Is Anything Too Extreme For The WSJ To Print?
April 23, 2009, 7:07 pm
Filed under: Ian | Tags: , , ,

Insane Georgetown Law Professor Randy Barnett doesn’t like the federal government.  In fact, he doesn’t like it so much that he wants to enact this constitutional amendment (feel free to gloss over the blockquote, I explain it below):

Section 1: Congress shall have power to regulate or prohibit any activity between one state and another, or with foreign nations, provided that no regulation or prohibition shall infringe any enumerated or unenumerated right, privilege or immunity recognized by this Constitution.

Section 2: Nothing in this article, or the eighth section of article I, shall be construed to authorize Congress to regulate or prohibit any activity that takes place wholly within a single state, regardless of its effects outside the state or whether it employs instrumentalities therefrom; but Congress may define and punish offenses constituting acts of war or violent insurrection against the United States.

Section 3: The power of Congress to appropriate any funds shall be limited to carrying into execution the powers enumerated by this Constitution and vested in the government of the United States, or in any department or officer thereof; or to satisfy any current obligation of the United States to any person living at the time of the ratification of this article.

Section 4: The 16th article of amendment to the Constitution of the United States is hereby repealed, effective five years from the date of the ratification of this article.

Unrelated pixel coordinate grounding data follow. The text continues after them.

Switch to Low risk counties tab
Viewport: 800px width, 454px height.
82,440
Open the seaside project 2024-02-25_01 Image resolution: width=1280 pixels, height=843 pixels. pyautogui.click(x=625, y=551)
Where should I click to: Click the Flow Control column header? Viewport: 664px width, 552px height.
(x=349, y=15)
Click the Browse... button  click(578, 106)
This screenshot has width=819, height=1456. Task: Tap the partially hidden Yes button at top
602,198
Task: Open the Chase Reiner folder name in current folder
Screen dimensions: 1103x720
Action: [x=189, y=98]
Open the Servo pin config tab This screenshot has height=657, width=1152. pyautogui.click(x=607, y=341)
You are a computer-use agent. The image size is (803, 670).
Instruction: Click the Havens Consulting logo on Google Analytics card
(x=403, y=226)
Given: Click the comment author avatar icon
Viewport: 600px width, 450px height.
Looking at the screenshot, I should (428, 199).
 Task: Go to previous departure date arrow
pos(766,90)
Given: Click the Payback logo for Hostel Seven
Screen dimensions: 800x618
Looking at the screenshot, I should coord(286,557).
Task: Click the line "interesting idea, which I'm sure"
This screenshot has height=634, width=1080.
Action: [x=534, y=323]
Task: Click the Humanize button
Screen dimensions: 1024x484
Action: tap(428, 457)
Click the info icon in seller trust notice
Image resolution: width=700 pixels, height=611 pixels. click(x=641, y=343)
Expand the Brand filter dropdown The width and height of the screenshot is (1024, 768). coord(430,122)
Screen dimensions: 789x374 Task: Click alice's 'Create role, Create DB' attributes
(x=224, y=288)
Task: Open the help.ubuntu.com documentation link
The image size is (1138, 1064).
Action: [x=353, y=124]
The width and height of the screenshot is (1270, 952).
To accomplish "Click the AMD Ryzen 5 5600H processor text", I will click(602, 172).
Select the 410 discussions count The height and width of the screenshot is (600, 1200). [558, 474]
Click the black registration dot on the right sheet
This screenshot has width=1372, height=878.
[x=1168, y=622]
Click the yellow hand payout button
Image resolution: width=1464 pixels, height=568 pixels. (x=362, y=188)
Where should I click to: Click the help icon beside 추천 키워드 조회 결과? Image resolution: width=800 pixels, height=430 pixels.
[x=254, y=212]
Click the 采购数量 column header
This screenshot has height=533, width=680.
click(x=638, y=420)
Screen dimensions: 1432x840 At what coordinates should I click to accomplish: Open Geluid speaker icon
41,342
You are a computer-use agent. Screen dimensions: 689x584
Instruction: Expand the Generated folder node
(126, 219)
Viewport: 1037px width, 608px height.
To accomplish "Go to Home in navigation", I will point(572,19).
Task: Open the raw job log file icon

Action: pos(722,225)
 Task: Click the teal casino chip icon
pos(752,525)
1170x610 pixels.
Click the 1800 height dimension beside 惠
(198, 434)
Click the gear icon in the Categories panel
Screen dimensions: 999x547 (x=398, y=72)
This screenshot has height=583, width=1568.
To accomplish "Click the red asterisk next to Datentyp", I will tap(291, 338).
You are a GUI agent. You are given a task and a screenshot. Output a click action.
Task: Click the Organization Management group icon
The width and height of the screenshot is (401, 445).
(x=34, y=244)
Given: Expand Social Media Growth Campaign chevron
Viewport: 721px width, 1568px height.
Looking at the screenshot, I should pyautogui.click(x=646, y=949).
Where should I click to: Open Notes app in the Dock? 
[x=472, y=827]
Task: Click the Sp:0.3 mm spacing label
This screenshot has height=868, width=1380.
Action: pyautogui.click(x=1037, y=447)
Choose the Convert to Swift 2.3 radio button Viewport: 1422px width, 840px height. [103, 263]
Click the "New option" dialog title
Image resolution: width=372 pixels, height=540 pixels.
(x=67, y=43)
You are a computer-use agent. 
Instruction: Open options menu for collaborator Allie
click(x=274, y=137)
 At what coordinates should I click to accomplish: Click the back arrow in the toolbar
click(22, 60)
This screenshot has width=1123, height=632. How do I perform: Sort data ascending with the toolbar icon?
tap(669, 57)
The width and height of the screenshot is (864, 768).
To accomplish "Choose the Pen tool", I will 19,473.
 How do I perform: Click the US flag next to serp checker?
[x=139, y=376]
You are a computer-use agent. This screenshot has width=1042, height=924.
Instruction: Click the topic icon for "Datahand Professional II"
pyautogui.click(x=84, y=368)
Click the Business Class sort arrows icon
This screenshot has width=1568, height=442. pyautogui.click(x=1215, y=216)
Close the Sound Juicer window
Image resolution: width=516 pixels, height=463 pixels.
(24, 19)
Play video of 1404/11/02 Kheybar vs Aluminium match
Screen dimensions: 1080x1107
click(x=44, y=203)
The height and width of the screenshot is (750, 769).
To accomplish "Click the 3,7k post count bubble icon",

Section 5: The judicial power of the United States to enforce this article includes but is not limited to the power to nullify any prohibition or unreasonable regulation of a rightful exercise of liberty. The words of this article, and any other provision of this Constitution, shall be interpreted according to their public meaning at the time of their enactment.

For those of y’all who aren’t constitutional lawyers, this amendment would build of wall of immunity from all federal laws around anyone whose activities don’t cross state lines.  If I own a restaurant that only employs people from North Dakota, then I can pay them two bucks an hour and give my finger to the federal minimum wage.  If I market poison as painkillers and sell it to children, the FDA can’t touch me so long as I only sell it to children in Wisconsin.

Oh, it would also make the federal income tax unconstitutional.

Obviously, people come up with crackpot ideas like this all the time.  I went to high school with a guy who was convinced that he was the child of a human and an alien.  A mentally ill gentleman once warned me the FBI was spying on me through my iPod.  A significant minority of Americans still believe that Saddam Hussein had weapons of mass destruction.  That Professor Barnett has an equally sound idea really isn’t that remarkable.

What is remarkable is that the Wall Street Journal, one of the nation’s great newspapers, published Barnett’s proposed amendment as an op-ed.

Is it even conceivable that a major U.S. paper would publish an op-ed proposing that we nationalize the entire private sector and render all workers employees of the state?  Or that we abolish the U.S. military and replace it with the Department of Love and Flowers?  Or that we appoint Hugo Chavez President of the United States for Life?  I’m actually having trouble figuring out what the leftward equivilent of Barnett’s proposed amendment could be, because Barnett’s idea is so far to the right that I can barely see it.

I totally get what the Overton Window is and why it is sometimes valuable to take extreme positions in order to bring about more moderate change, but the rightward extremes of U.S. discourse are so absurd that I’m not even sure I would want to change our national dialogue to include a serious discussion of equally absurd ideas from the left.